Mar 14 2012
This article is going to be somewhat irresponsible, and I fully accept that. You see, not only did each of these actors get stabbed and lived, but I truly believe that fact makes them badass. Being an actor and getting stabbed is the actor version of “being a surfer and getting bitten by a shark.” If you live to tell about it, you are immediately propelled in status to something far cooler and more culturally significant than you were BEFORE you were stabbed.
Not many of us know people who got stabbed and lived to brag about it, but now thanks to this article, we can PRETEND we do, and further our own personal delusions, which is always fun. Also, no matter HOW AWESOME each of these stories sounds, please do not go get stabbed after reading this. You will find it really isn’t worth it. Unless you are an actor. If you are an actor, totally go get stabbed. It almost guarantees “actor cred.”
The best part of this story is the fact that it was Vince Vaughn being a cocky loud mouth that just happened to be the reason Buscemi got stabbed. So in essence, Steve Buscemi got stabbed because Vince Vaughn was acting like Vince Vaughn. Funny how life is like that sometimes.
It was April 2001, and Steve and Vince were shooting a movie together. One night after filming wrapped up, they went to enjoy some late night drinks at a local watering hole in North Carolina called the Firebelly Lounge. Listen, if I have learned one thing from movies, it is that if a place has a name like that in a neighborhood you are unfamiliar with, you don’t go there. But this is Steve Buscemi we are talking about. Not only is he an amazing actor, but just by looking at him one can assume he is a magical, googly-eyed Muppet come to life, and for that reason alone, he follows no rules but his own. And justifiably so.
This might be the best “out of context” image ever.
So Vaughn is ordering at the bar, and there are some locals, and Vaughn is being Vaughn, probably asking if any of them have redneck daughters he can screw in their barn. Anyway, the locals do not like this type of talk in North Carolina (I think?) so they started punching faces and breaking things. And ofcourse, Steve Buscemi being the Muppet with the heart of gold that he is, decides to intervene and try to protect his friend. The end result was him getting stabbed and slashed in the arms, face and throat. Second lesson movies taught me: Never protect a Vaughn.

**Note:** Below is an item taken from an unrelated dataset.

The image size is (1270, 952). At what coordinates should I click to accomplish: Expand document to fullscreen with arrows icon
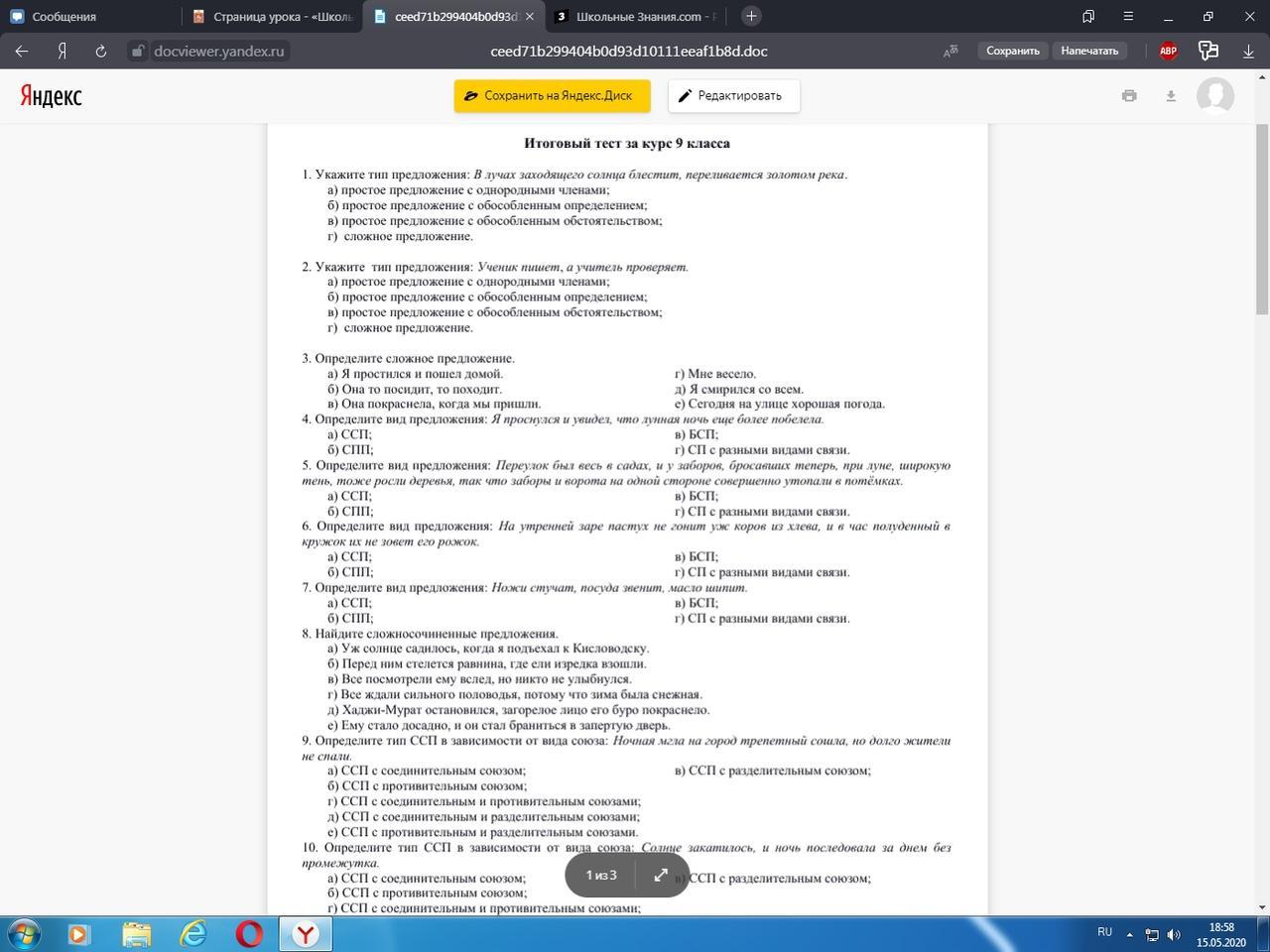pos(661,875)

Wait, Steve Buscemi got stabbed in the face and throat? Well, that set the foundation for Boardwalk Empire and all the stabbings quite nicely, now didn’t it?
This story is bat-sh*t insane, and when I initially heard about it, it was so over the top, I thought it had to be some viral campaign for the show Dexter. Though you may not know the name Jeff Chase off hand, you will want to know his story.
Jeff Chase is an actor and stuntman who has been in the business consistently for years and is well respected, though not well known. He was shooting a scene for Dexter, the awesome Showtime show about a killer who kills killers.
In this scene, Chase was supposed to get stabbed by Jimmy Smits using a prop knife, but somehow, Smits got his hands on a real knife, claims we was completely unaware it was real, and stabbed Jeff Chase multiple times in the chest. In front of tons of people. And on film.
Type JEFF CHASE into Google images and this exact picture comes up, no joke. Well played, Google. Well played.
The weirdest part is Smits went into a sort of stabbing-trance, and just kept stabbing Chase, until Michael C. Hall (aka Dexter) yelled STOP at him multiple times.
Alright, to recap, that guy who played Bail Organa from Attack of the Clones stabbed some relatively unknown actor in the chest with a real knife numerous times on film and got in no trouble for it. How did I not know about this story and why wasn’t it a “traumatizing documentary” on my list last week? We know there is film of it. And props to Jeff Chase, who is apparently SO GOOD of an actor that you can’t even tell if you are stabbing him or not.
I now secretly imagine Chase and Smits having a terrible exchange at the craft services table minutes before the scene was shot and Smits was like: F**k that noise. Ima stab this dude.” And grabbed a knife. I am sorry, I have held a prop knife before, they are noticeably lighter than an actual knife. And the feeling of the knife actually going in to someone? Jesus, how do you NOT know you are stabbing someone? But, to play the Devil’s advocate, could it happen on a more fitting show?
Even the look in his eyes is trying to stab me right now.
Yeah, I am pretty sure even the lowliest of us would be aware that we were stabbing someone with a real knife, so to this I say: We are on to you Jimmy Smits. This all doesn’t add up. But please don’t stab us. Thanks.